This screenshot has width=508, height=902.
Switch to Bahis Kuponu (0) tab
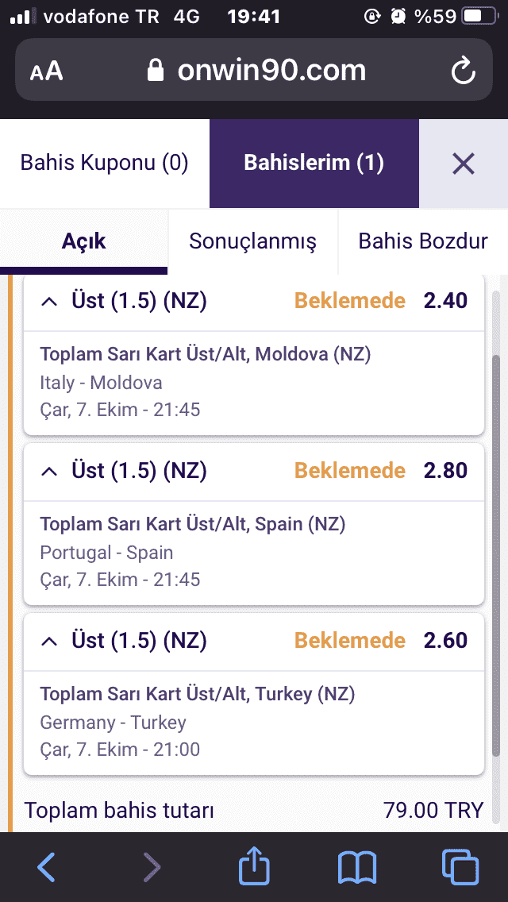tap(105, 164)

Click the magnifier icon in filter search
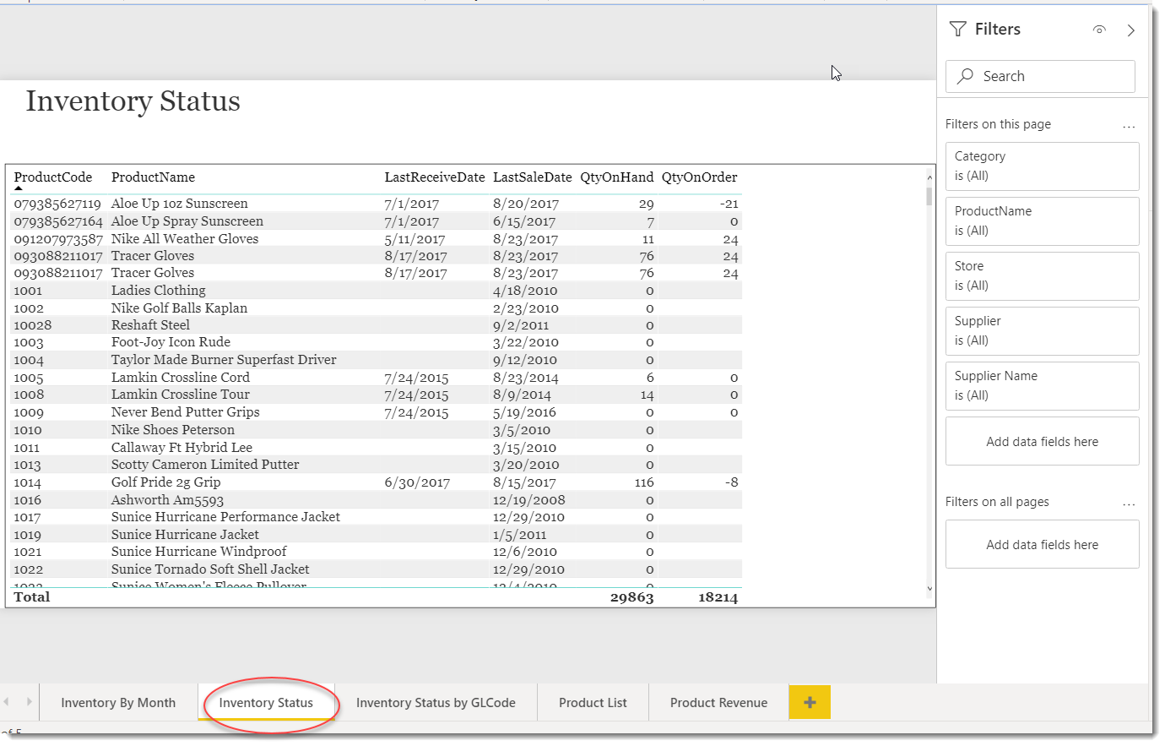coord(966,76)
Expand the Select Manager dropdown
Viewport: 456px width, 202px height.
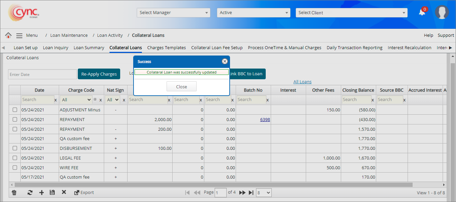pyautogui.click(x=173, y=13)
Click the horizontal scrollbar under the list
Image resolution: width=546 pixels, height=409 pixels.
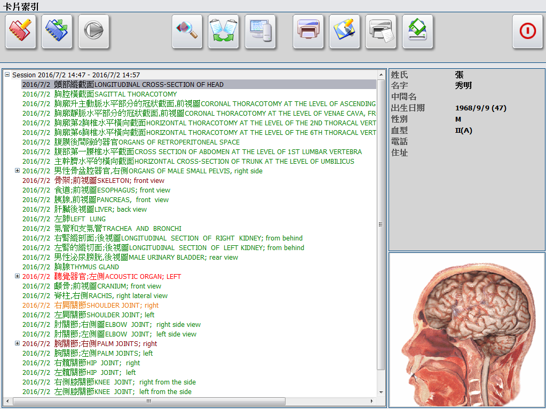coord(149,401)
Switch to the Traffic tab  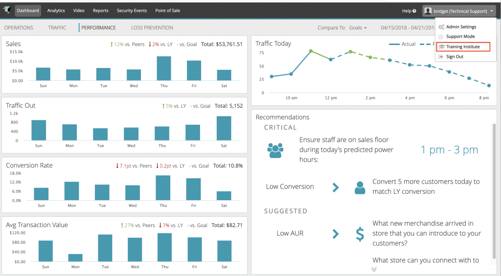pyautogui.click(x=57, y=28)
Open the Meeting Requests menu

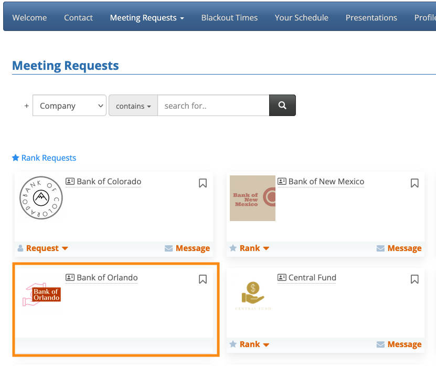[x=147, y=18]
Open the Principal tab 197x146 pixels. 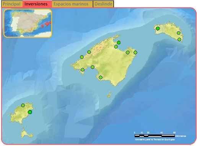(11, 4)
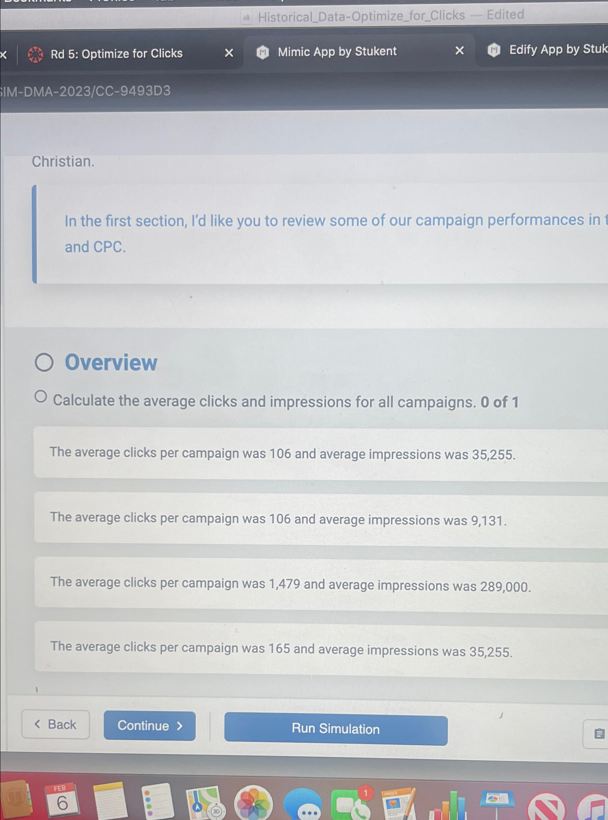
Task: Switch to the Edify App by Stukent tab
Action: click(556, 50)
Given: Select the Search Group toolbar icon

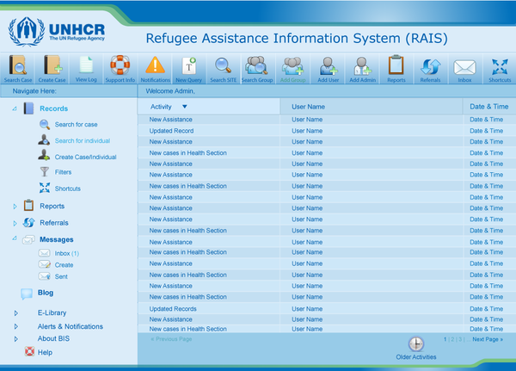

# # # # # # #

Copy down every line of the material above that includes the string "Select".

Expand the Select Manager dropdown
Given: Select the Search Group toolbar icon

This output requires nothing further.